Another new practice - the two cup system - is a simple method to prevent contamination of drinking water. The participants did not realize that the simple addition of a cup used for pouring water into another cup for drinking could help prevent people's saliva from contaminating their bucket of water. This was another success, as 75% of the households we surveyed had started practicing this system.

A new tool that interested many participants was composting latrines. This new type of eco-sanitation latrine was being introduced through a non-profit, Water for People, to promote the use of human manure as fertilizer. In an agricultural national like Malawi, many villagers were interested in the additional benefit of using a latrine. Some of the participants had already begun constructing composting latrines.

Even though the communities at Livingstonia were starting to show some changes within their households, behaviour change can take a long time. I have recommended a few simple additions to accelerate and sustain change. In addition to the training, vulnerable groups may need resources to enable them to adopt the new behaviours. For example, people living with HIV/AIDS and the elderly may need financial or physical assistance to build a composting latrine. Follow-ups can keep participants accountable for their behaviour and reinforce behaviour change. Community-wide competitions that reward those who displayed exemplary behaviours as role models would help reinforce behaviour change because of the positive feedback and health benefits the awardees receive. This would also encourage others to model their behaviours.
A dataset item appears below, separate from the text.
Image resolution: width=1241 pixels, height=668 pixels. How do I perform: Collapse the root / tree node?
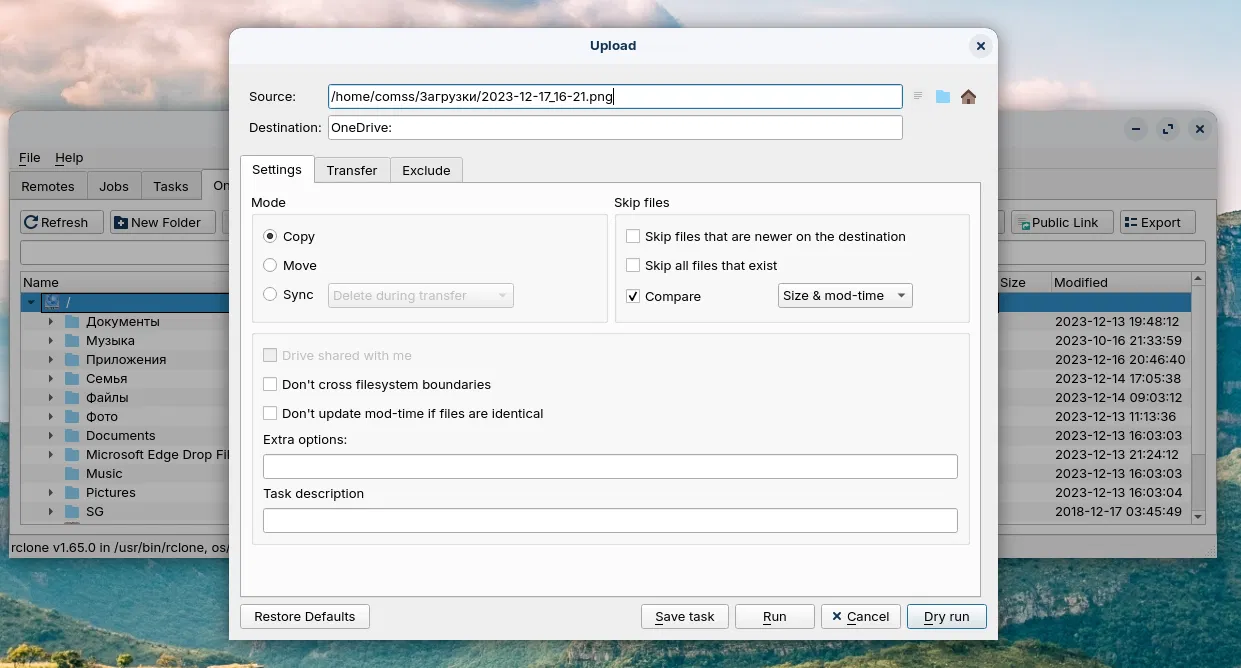[x=32, y=302]
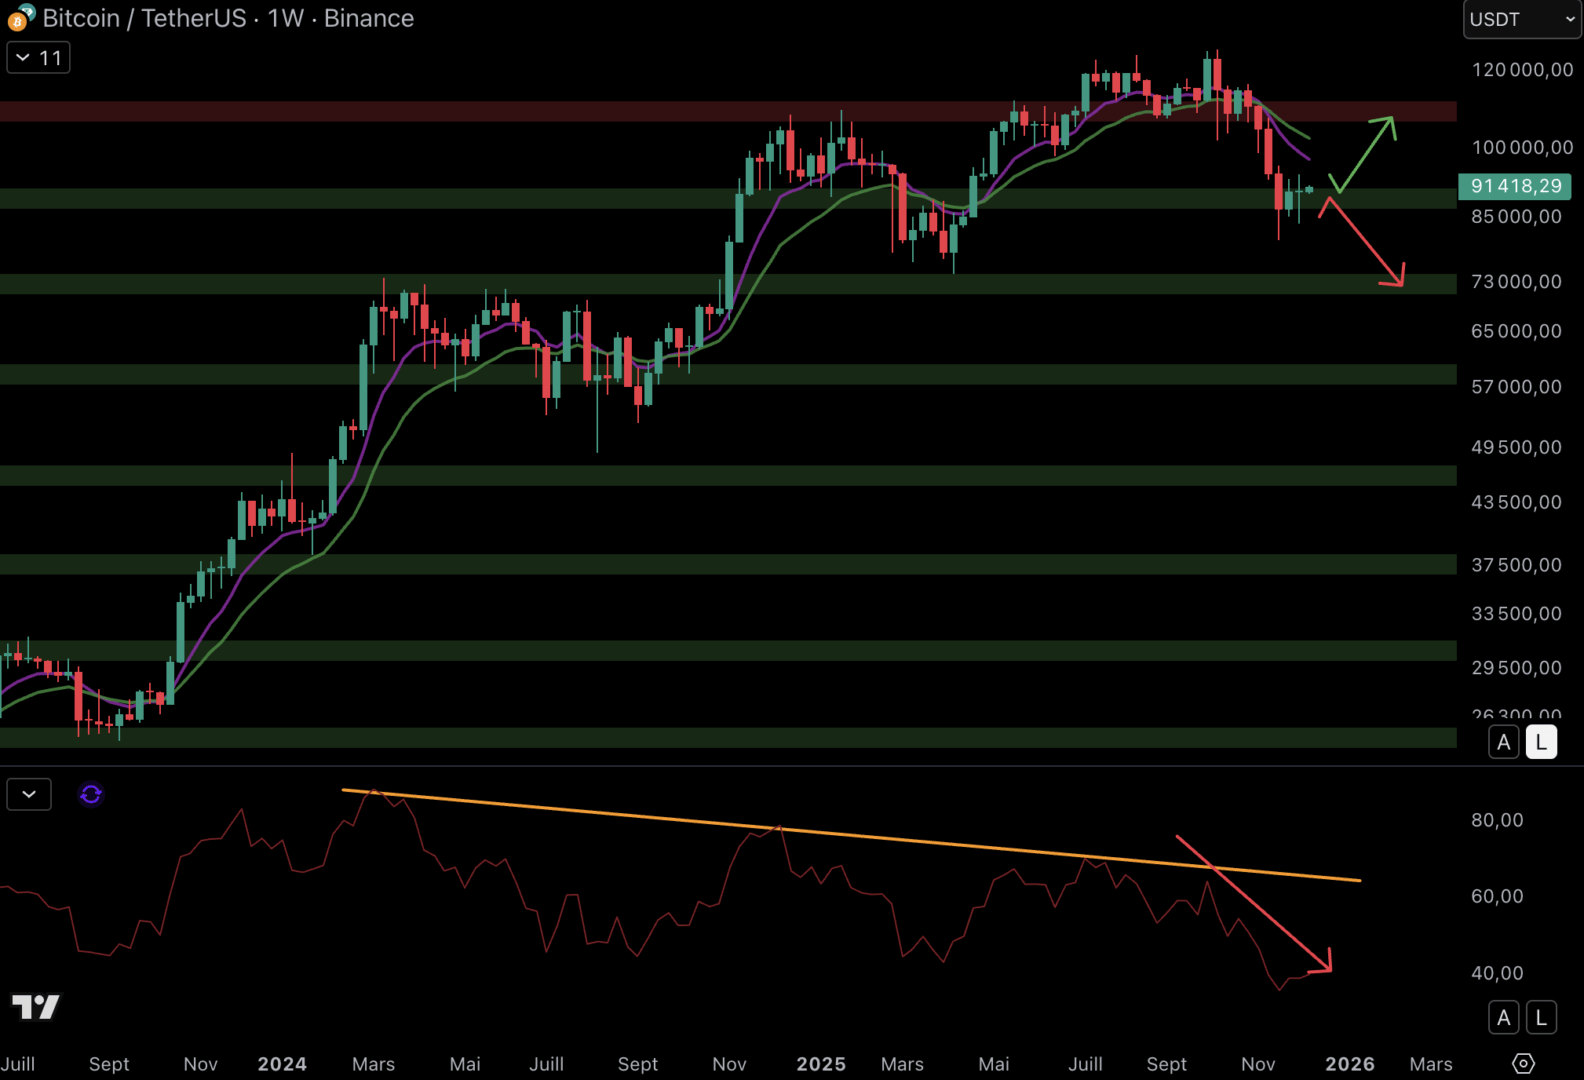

My internship was the start of a successful partnership between Wasrag and UNC-Chapel Hill. While I was able to apply the theories and skills I learned from the program, I was also able to share my knowledge and tools with my Malawian partners, both at Livingstonia and in other regions.

My hope is that, long after I am back in the US, they will still be able to use the tools to improve the quality of their public health work, thereby improving the quality of life for Malawians.

Before I left Livingstonia, the trainees and facilitators kept thanking me and Rotary profusely for the work that was being done in their communities. At every training session the participants expressed their gratitude through words, songs and dance. The facilitators were enthusiastic about being able to use the tools to help evaluate their work. One of the facilitators told me that my work gave him a better perspective of why the work he was doing was so important; of how Rotary and his job came in full circle to do one very important thing - and that was to "save people's lives."